A decent response as far as it goes. But I got to thinking about the Theory Thing, and realized there are at least five detailed reasons why theory matters to practitioners and the students we serve.
Theory explains why something is worth doing
Librarians (and educators/universities in general) are here to help student learn the skills they need to succeed in life, however they personally define that success. Universities, educators, and academic librarians have a shriveling pile of resources with which to accomplish that goal. Understanding theories about student learning can help librarians understand what services and resources should be emphasized to get the biggest return on investment, and what activities can and should be left behind.

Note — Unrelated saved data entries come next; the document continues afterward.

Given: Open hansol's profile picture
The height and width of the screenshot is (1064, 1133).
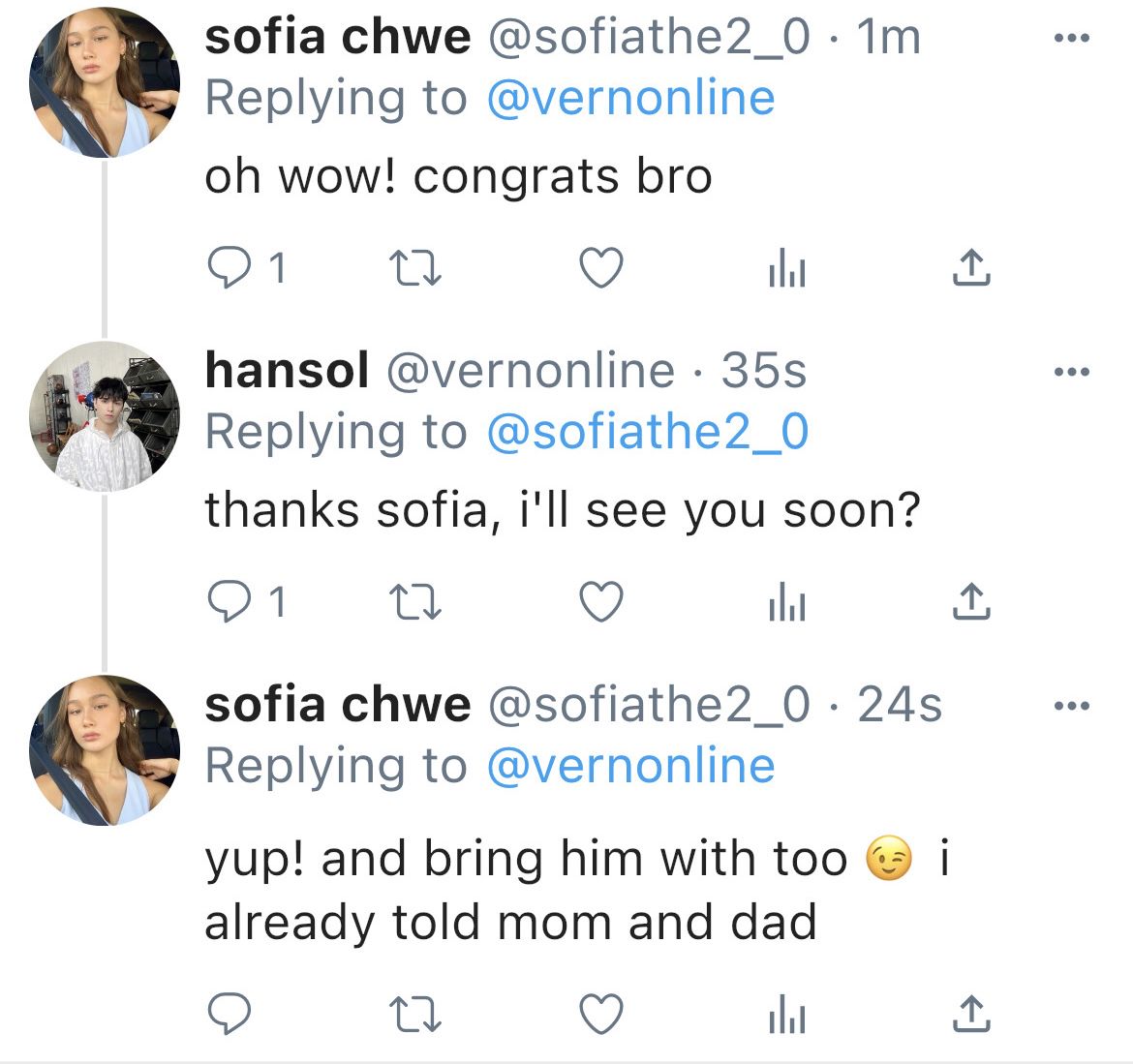Looking at the screenshot, I should [105, 416].
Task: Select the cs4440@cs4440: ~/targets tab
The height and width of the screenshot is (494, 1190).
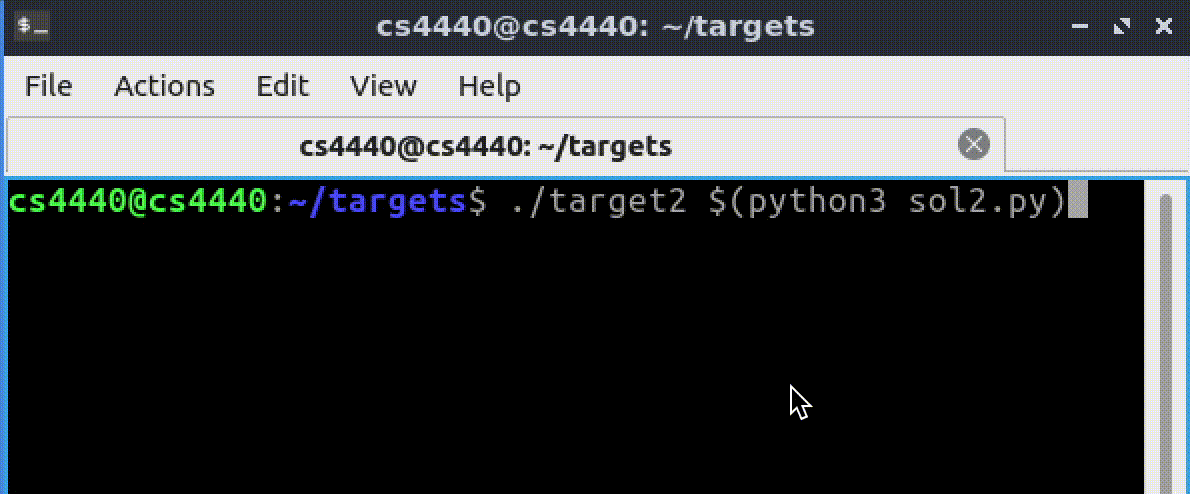Action: [485, 147]
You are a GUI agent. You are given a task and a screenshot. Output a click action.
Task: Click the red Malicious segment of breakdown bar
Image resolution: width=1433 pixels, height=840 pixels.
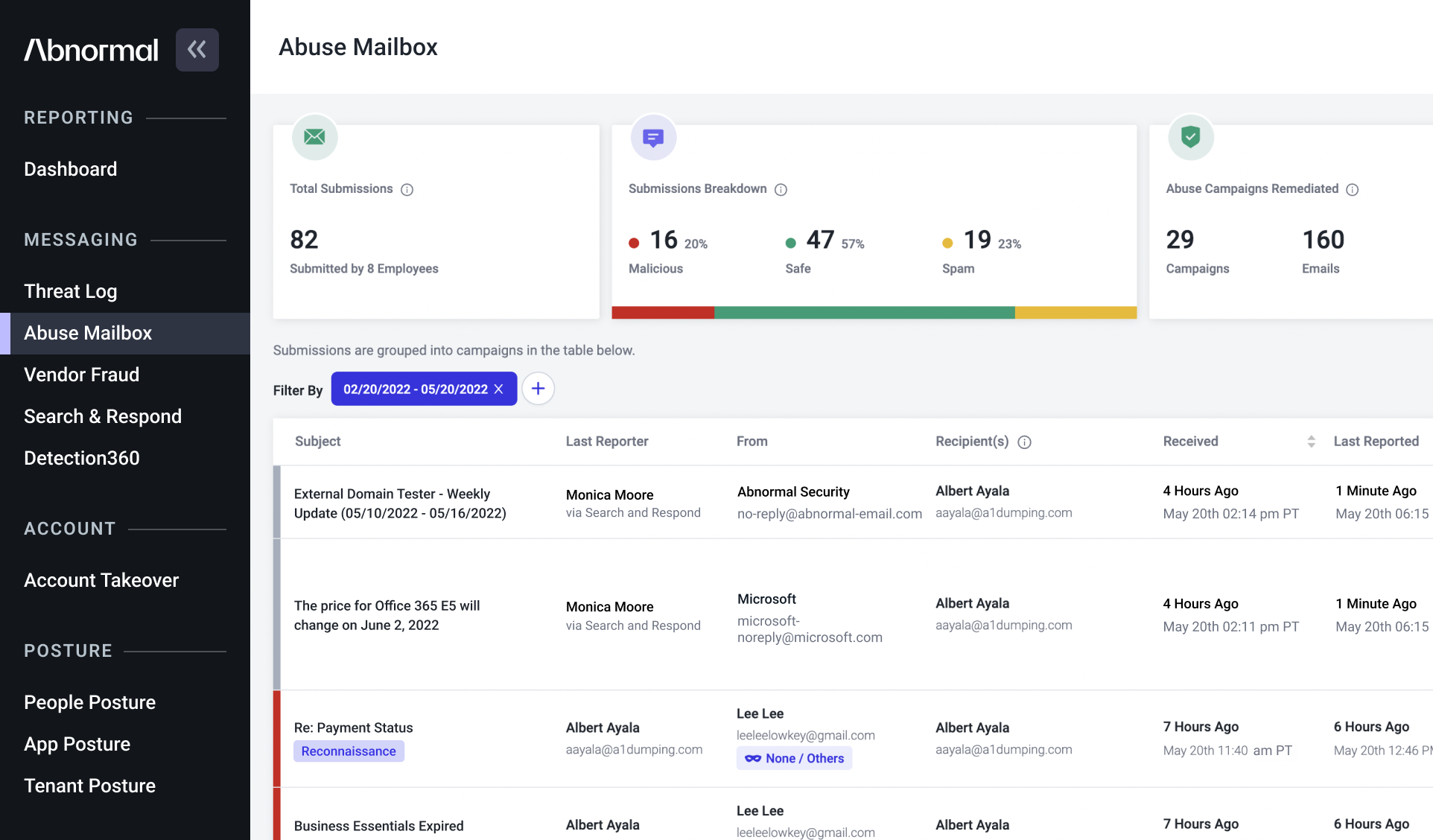coord(663,313)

Theory can Describe or Suggest
In a recent course on Educational Leadership, our Prof talked about the difference between descriptive and prescriptive theory. I’d never heard the distinction, but it made total sense and helped me grapple with theory more effectively. Briefly, Descriptive theories attempt to describe the impact of one phenomenon on another one—Say a student’s SAILS score versus their CLA score, for schools who can afford those kinds of Blue Chip assessments. Prescriptive theories actually suggest a course of action: For instance, if you teach source evaluation skills via a constructivist-based pedagogy, then students will score better on SAILS than if you used a post-positivist lecture-based approach. Both types of theories provide possible explanations for how your students learn, but they work very differently.
Theory helps make assumptions explicit, which allows practitioners to critique them
Every profession is grounded in some basic assumptions, which may be captured in concepts like The Five Laws or Kuhlthau’s Sense-making Model, or which may be more informal. Some somewhat informal assumptions that ground much of what the library does could be worded like this:
- All knowledge (or at least all scholarly knowledge) is worth preserving.

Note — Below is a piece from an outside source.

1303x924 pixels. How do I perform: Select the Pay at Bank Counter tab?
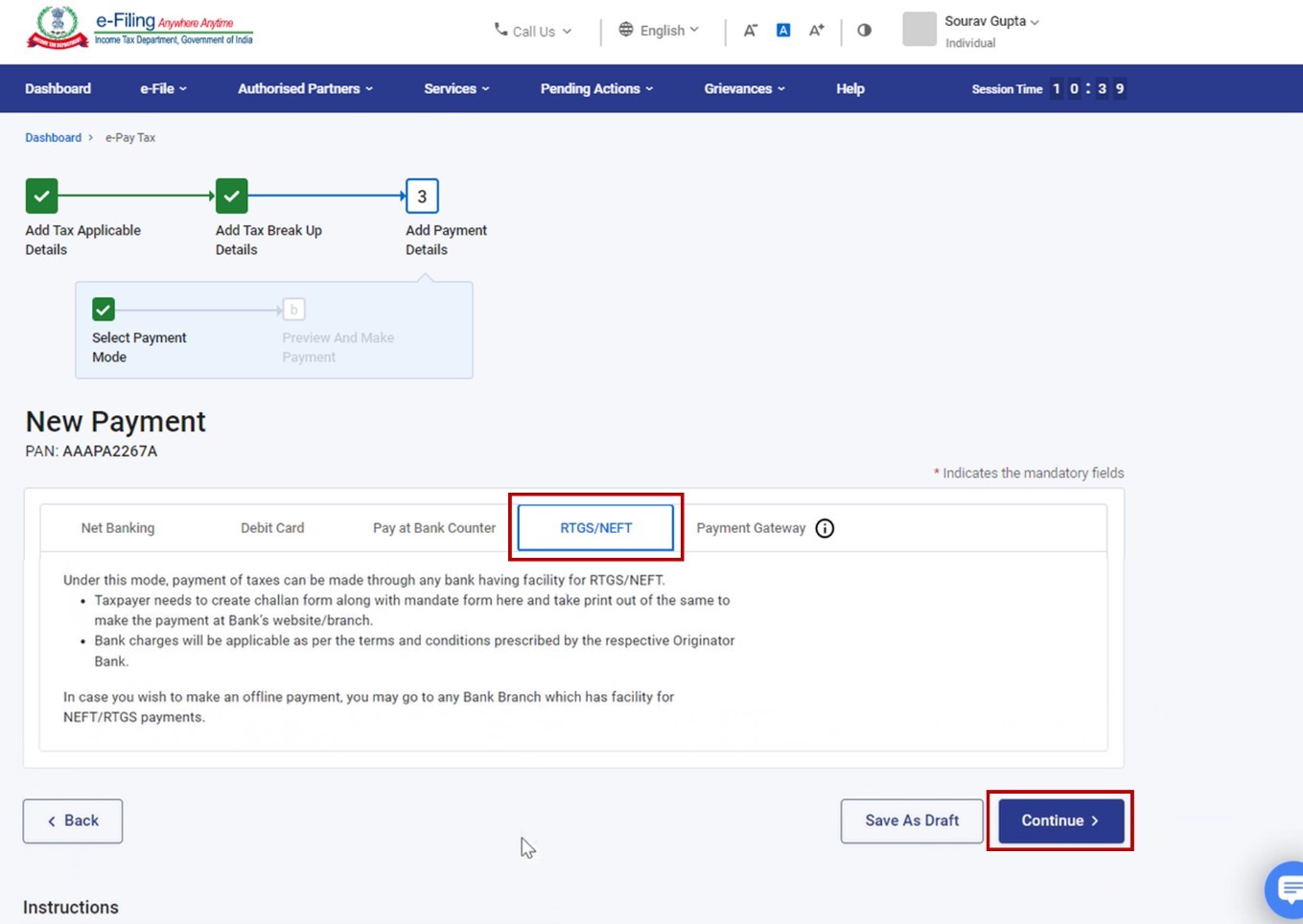433,527
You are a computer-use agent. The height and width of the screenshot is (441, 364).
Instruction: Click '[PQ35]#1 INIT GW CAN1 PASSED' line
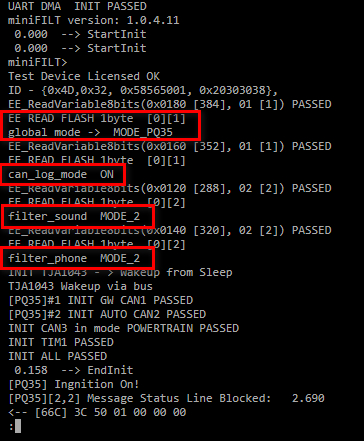pos(100,300)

- All knowledge can theoretically be collected.
- All knowledge can and should be arranged into a tidy, logical and unbiased form of organization such as subject headings and shelf call numbers to promote ease of access.
This is something that most of us librarians believe in our bones, but a 19-year old postmodernist sophomore could demolish this assumption with one hand tied behind his back. For that matter, Wikipedia’s much easier to navigate than your average library catalog. (Yes, I hear you screaming about Source Authority. I’m not getting into that here. Let’s just say Authority opens its own epistemological can of worms which I will be exploring in coming weeks) In short, by laying out this informal assumption and making it explicit, it becomes a theory which can be refined, critiqued, challenged, tested, and implemented.

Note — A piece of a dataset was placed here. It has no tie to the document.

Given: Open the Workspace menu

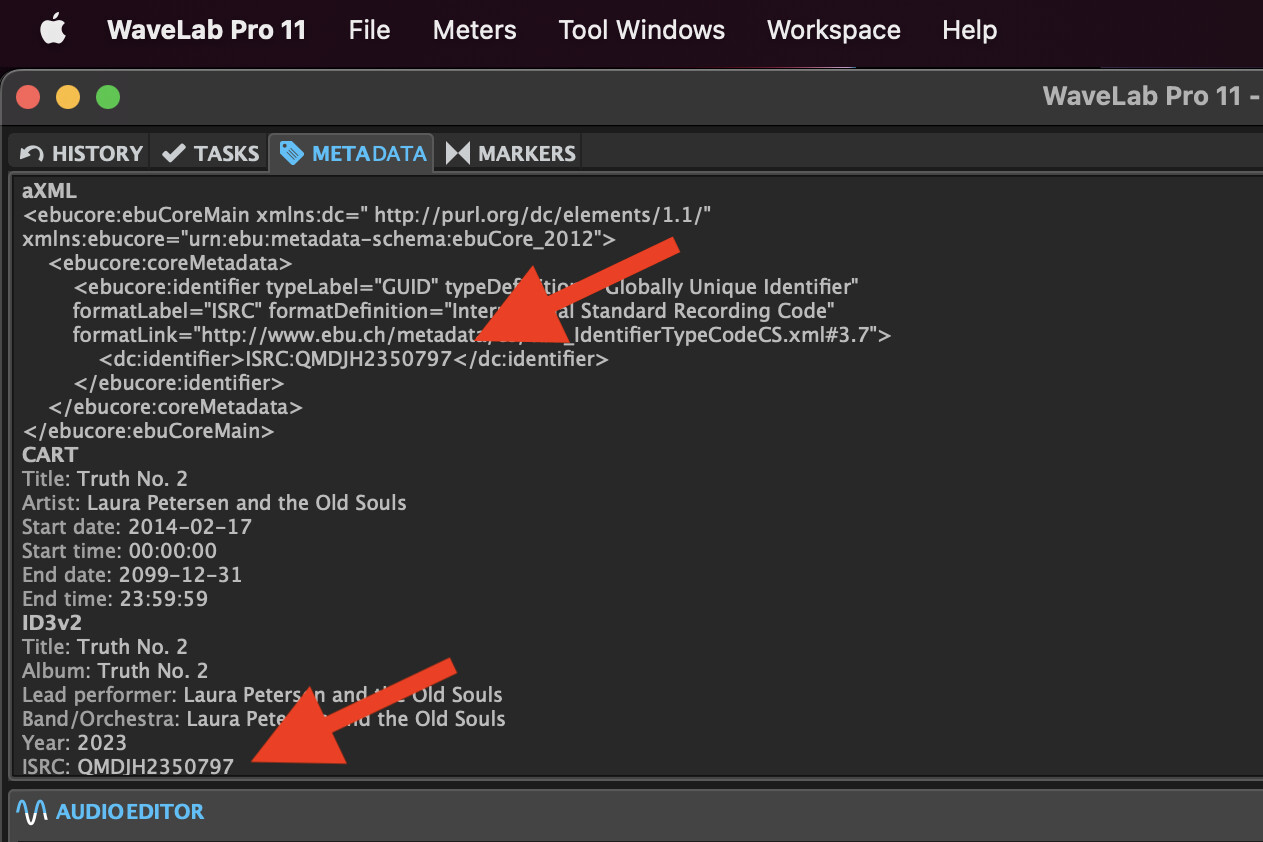Looking at the screenshot, I should 833,30.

Theory explains the significance of what you do to a wider audience
This cohort has provided a fascinating insight into the way that administrators think. Most good administrators want their universities to implement programs to help students learn the skills needed for success. They also want this process to be explainable and provable to other administrators, donors, local businesses who hire graduates, grad schools who recruit them, and the accreditors who allow us to operate. At the end of a presentation about your new information literacy curriculum, after showing charts and tables full of wonderful test results and quotes from students, some wiseacre VP will inevitably ask: So What?
Theory, if worded in plain English, gives you an answer to that question.
Theory helps you verify whether you’re doing the right thing
FInally, if you’re a good librarian or library director, you are constantly asking yourself whether the things you are doing will help you reach your end goals. The good news is, theorists in student learning and librarianship have been pondering these issues longer than you, and in a more focused manner. By reading theories, evaluating them against your own knowledge and experience, and acting on what seems right, you build your own knowledge as a practitioner, manager, and leader. Theory, when implemented well, can lead to stronger librarians, stronger libraries, and universities better equipped to prepare students for the challenges they face.